### Information shown:
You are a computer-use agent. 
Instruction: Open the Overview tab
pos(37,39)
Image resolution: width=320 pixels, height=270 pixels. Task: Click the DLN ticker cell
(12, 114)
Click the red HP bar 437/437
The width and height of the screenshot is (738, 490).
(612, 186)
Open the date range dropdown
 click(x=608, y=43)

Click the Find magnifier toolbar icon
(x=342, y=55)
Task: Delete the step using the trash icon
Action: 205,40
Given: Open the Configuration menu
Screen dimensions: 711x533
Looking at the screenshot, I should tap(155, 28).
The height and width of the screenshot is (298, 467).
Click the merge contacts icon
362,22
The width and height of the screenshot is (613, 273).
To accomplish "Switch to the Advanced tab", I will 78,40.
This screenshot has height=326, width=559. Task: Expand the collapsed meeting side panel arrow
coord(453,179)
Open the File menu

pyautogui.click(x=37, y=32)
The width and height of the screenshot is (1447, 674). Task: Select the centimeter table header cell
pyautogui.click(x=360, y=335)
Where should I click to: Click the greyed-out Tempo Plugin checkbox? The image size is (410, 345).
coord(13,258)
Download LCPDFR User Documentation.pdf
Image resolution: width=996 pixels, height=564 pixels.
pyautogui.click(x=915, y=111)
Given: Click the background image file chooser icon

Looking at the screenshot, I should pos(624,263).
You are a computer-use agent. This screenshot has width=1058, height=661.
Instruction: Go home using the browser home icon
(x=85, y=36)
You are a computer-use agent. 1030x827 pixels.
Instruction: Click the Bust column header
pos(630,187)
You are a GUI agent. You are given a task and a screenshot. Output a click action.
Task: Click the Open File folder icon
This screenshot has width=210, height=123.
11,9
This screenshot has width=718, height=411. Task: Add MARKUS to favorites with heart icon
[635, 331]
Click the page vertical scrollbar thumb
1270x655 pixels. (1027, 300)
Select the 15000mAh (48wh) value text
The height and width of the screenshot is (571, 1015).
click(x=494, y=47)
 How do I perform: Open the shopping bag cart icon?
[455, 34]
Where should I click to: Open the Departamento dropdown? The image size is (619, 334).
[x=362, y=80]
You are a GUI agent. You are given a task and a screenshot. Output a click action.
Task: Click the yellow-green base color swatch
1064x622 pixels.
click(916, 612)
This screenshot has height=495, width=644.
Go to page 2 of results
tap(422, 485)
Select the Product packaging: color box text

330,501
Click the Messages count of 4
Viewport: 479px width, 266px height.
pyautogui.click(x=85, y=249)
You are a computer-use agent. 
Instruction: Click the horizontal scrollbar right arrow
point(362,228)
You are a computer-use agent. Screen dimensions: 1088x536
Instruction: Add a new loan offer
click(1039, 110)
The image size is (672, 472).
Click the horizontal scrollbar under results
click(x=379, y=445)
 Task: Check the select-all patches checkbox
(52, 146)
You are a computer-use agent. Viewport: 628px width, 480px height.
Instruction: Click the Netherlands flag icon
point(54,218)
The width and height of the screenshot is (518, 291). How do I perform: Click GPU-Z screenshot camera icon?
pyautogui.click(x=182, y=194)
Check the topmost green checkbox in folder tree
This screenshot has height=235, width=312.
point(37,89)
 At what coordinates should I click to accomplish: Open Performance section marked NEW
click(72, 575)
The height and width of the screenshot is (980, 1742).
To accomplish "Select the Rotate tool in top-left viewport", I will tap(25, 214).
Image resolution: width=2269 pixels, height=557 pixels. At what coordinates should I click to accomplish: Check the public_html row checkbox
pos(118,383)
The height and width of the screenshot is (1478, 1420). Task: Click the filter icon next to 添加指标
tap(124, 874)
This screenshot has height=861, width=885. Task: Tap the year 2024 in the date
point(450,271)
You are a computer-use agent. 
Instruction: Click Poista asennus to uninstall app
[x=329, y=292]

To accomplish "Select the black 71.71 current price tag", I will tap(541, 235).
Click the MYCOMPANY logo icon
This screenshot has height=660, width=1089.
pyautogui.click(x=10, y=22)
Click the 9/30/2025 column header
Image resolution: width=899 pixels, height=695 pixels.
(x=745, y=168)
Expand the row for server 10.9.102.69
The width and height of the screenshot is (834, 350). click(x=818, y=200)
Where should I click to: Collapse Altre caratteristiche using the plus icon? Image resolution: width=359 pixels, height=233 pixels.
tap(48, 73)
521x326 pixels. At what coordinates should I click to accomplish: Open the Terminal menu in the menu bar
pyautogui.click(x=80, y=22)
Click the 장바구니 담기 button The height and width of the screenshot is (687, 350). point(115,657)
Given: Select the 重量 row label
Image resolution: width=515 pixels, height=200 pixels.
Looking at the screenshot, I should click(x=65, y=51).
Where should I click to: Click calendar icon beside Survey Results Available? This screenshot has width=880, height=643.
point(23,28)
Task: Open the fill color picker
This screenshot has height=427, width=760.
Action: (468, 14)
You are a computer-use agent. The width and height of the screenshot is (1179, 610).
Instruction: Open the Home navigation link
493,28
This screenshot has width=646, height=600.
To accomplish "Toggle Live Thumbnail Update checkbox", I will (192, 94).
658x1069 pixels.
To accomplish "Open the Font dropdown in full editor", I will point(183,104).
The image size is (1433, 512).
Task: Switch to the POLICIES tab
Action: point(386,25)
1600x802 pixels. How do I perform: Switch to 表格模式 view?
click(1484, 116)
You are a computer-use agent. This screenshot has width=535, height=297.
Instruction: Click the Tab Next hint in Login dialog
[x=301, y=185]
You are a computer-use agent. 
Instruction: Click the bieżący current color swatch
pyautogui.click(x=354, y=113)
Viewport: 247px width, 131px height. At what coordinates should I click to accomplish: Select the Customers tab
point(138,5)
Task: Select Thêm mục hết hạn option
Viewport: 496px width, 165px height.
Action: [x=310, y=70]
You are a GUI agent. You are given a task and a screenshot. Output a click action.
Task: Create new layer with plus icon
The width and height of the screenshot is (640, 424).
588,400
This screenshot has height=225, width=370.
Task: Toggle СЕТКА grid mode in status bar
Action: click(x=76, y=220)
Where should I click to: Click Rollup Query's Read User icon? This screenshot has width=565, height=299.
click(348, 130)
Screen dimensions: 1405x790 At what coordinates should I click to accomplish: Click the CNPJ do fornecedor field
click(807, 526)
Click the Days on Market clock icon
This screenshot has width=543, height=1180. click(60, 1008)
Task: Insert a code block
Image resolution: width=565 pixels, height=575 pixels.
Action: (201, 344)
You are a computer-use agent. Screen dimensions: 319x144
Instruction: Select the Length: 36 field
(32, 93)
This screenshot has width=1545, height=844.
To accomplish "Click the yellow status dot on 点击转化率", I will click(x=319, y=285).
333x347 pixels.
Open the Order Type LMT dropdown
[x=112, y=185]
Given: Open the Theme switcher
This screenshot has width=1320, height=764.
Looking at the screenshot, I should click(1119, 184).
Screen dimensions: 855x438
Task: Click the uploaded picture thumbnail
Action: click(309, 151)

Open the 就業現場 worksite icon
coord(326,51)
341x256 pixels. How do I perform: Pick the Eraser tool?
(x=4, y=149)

### Your objective:
Reproduce every one of the entries above exactly, with no changes to any line.

### Exercise output:
You are a computer-use agent. 
Instruction: Open the Overview tab
pos(37,39)
Image resolution: width=320 pixels, height=270 pixels. Task: Click the DLN ticker cell
(12, 114)
Click the red HP bar 437/437
The width and height of the screenshot is (738, 490).
(612, 186)
Open the date range dropdown
 click(x=608, y=43)

Click the Find magnifier toolbar icon
(x=342, y=55)
Task: Delete the step using the trash icon
Action: 205,40
Given: Open the Configuration menu
Screen dimensions: 711x533
Looking at the screenshot, I should tap(155, 28).
The height and width of the screenshot is (298, 467).
Click the merge contacts icon
362,22
The width and height of the screenshot is (613, 273).
To accomplish "Switch to the Advanced tab", I will 78,40.
This screenshot has height=326, width=559. Task: Expand the collapsed meeting side panel arrow
coord(453,179)
Open the File menu

pyautogui.click(x=37, y=32)
The width and height of the screenshot is (1447, 674). Task: Select the centimeter table header cell
pyautogui.click(x=360, y=335)
Where should I click to: Click the greyed-out Tempo Plugin checkbox? The image size is (410, 345).
coord(13,258)
Download LCPDFR User Documentation.pdf
Image resolution: width=996 pixels, height=564 pixels.
pyautogui.click(x=915, y=111)
Given: Click the background image file chooser icon

Looking at the screenshot, I should pos(624,263).
You are a computer-use agent. This screenshot has width=1058, height=661.
Instruction: Go home using the browser home icon
(x=85, y=36)
You are a computer-use agent. 1030x827 pixels.
Instruction: Click the Bust column header
pos(630,187)
You are a GUI agent. You are given a task and a screenshot. Output a click action.
Task: Click the Open File folder icon
This screenshot has width=210, height=123.
11,9
This screenshot has width=718, height=411. Task: Add MARKUS to favorites with heart icon
[635, 331]
Click the page vertical scrollbar thumb
1270x655 pixels. (1027, 300)
Select the 15000mAh (48wh) value text
The height and width of the screenshot is (571, 1015).
click(x=494, y=47)
 How do I perform: Open the shopping bag cart icon?
[455, 34]
Where should I click to: Open the Departamento dropdown? The image size is (619, 334).
[x=362, y=80]
You are a GUI agent. You are given a task and a screenshot. Output a click action.
Task: Click the yellow-green base color swatch
1064x622 pixels.
click(916, 612)
This screenshot has height=495, width=644.
Go to page 2 of results
tap(422, 485)
Select the Product packaging: color box text

330,501
Click the Messages count of 4
Viewport: 479px width, 266px height.
pyautogui.click(x=85, y=249)
You are a computer-use agent. 
Instruction: Click the horizontal scrollbar right arrow
point(362,228)
You are a computer-use agent. Screen dimensions: 1088x536
Instruction: Add a new loan offer
click(1039, 110)
The image size is (672, 472).
Click the horizontal scrollbar under results
click(x=379, y=445)
 Task: Check the select-all patches checkbox
(52, 146)
You are a computer-use agent. Viewport: 628px width, 480px height.
Instruction: Click the Netherlands flag icon
point(54,218)
The width and height of the screenshot is (518, 291). How do I perform: Click GPU-Z screenshot camera icon?
pyautogui.click(x=182, y=194)
Check the topmost green checkbox in folder tree
This screenshot has height=235, width=312.
point(37,89)
 At what coordinates should I click to accomplish: Open Performance section marked NEW
click(72, 575)
The height and width of the screenshot is (980, 1742).
To accomplish "Select the Rotate tool in top-left viewport", I will tap(25, 214).
Image resolution: width=2269 pixels, height=557 pixels. At what coordinates should I click to accomplish: Check the public_html row checkbox
pos(118,383)
The height and width of the screenshot is (1478, 1420). Task: Click the filter icon next to 添加指标
tap(124, 874)
This screenshot has height=861, width=885. Task: Tap the year 2024 in the date
point(450,271)
You are a computer-use agent. 
Instruction: Click Poista asennus to uninstall app
[x=329, y=292]

To accomplish "Select the black 71.71 current price tag", I will tap(541, 235).
Click the MYCOMPANY logo icon
This screenshot has height=660, width=1089.
pyautogui.click(x=10, y=22)
Click the 9/30/2025 column header
Image resolution: width=899 pixels, height=695 pixels.
(x=745, y=168)
Expand the row for server 10.9.102.69
The width and height of the screenshot is (834, 350). click(x=818, y=200)
Where should I click to: Collapse Altre caratteristiche using the plus icon? Image resolution: width=359 pixels, height=233 pixels.
tap(48, 73)
521x326 pixels. At what coordinates should I click to accomplish: Open the Terminal menu in the menu bar
pyautogui.click(x=80, y=22)
Click the 장바구니 담기 button The height and width of the screenshot is (687, 350). point(115,657)
Given: Select the 重量 row label
Image resolution: width=515 pixels, height=200 pixels.
Looking at the screenshot, I should click(x=65, y=51).
Where should I click to: Click calendar icon beside Survey Results Available? This screenshot has width=880, height=643.
point(23,28)
Task: Open the fill color picker
This screenshot has height=427, width=760.
Action: (468, 14)
You are a computer-use agent. The width and height of the screenshot is (1179, 610).
Instruction: Open the Home navigation link
493,28
This screenshot has width=646, height=600.
To accomplish "Toggle Live Thumbnail Update checkbox", I will (192, 94).
658x1069 pixels.
To accomplish "Open the Font dropdown in full editor", I will point(183,104).
The image size is (1433, 512).
Task: Switch to the POLICIES tab
Action: point(386,25)
1600x802 pixels. How do I perform: Switch to 表格模式 view?
click(1484, 116)
You are a computer-use agent. This screenshot has width=535, height=297.
Instruction: Click the Tab Next hint in Login dialog
[x=301, y=185]
You are a computer-use agent. 
Instruction: Click the bieżący current color swatch
pyautogui.click(x=354, y=113)
Viewport: 247px width, 131px height. At what coordinates should I click to accomplish: Select the Customers tab
point(138,5)
Task: Select Thêm mục hết hạn option
Viewport: 496px width, 165px height.
Action: [x=310, y=70]
You are a GUI agent. You are given a task and a screenshot. Output a click action.
Task: Create new layer with plus icon
The width and height of the screenshot is (640, 424).
588,400
This screenshot has height=225, width=370.
Task: Toggle СЕТКА grid mode in status bar
Action: click(x=76, y=220)
Where should I click to: Click Rollup Query's Read User icon? This screenshot has width=565, height=299.
click(348, 130)
Screen dimensions: 1405x790 At what coordinates should I click to accomplish: Click the CNPJ do fornecedor field
click(807, 526)
Click the Days on Market clock icon
This screenshot has width=543, height=1180. click(60, 1008)
Task: Insert a code block
Image resolution: width=565 pixels, height=575 pixels.
Action: (201, 344)
You are a computer-use agent. Screen dimensions: 319x144
Instruction: Select the Length: 36 field
(32, 93)
This screenshot has width=1545, height=844.
To accomplish "Click the yellow status dot on 点击转化率", I will click(x=319, y=285).
333x347 pixels.
Open the Order Type LMT dropdown
[x=112, y=185]
Given: Open the Theme switcher
This screenshot has width=1320, height=764.
Looking at the screenshot, I should click(1119, 184).
Screen dimensions: 855x438
Task: Click the uploaded picture thumbnail
Action: click(309, 151)

Open the 就業現場 worksite icon
coord(326,51)
341x256 pixels. How do I perform: Pick the Eraser tool?
(x=4, y=149)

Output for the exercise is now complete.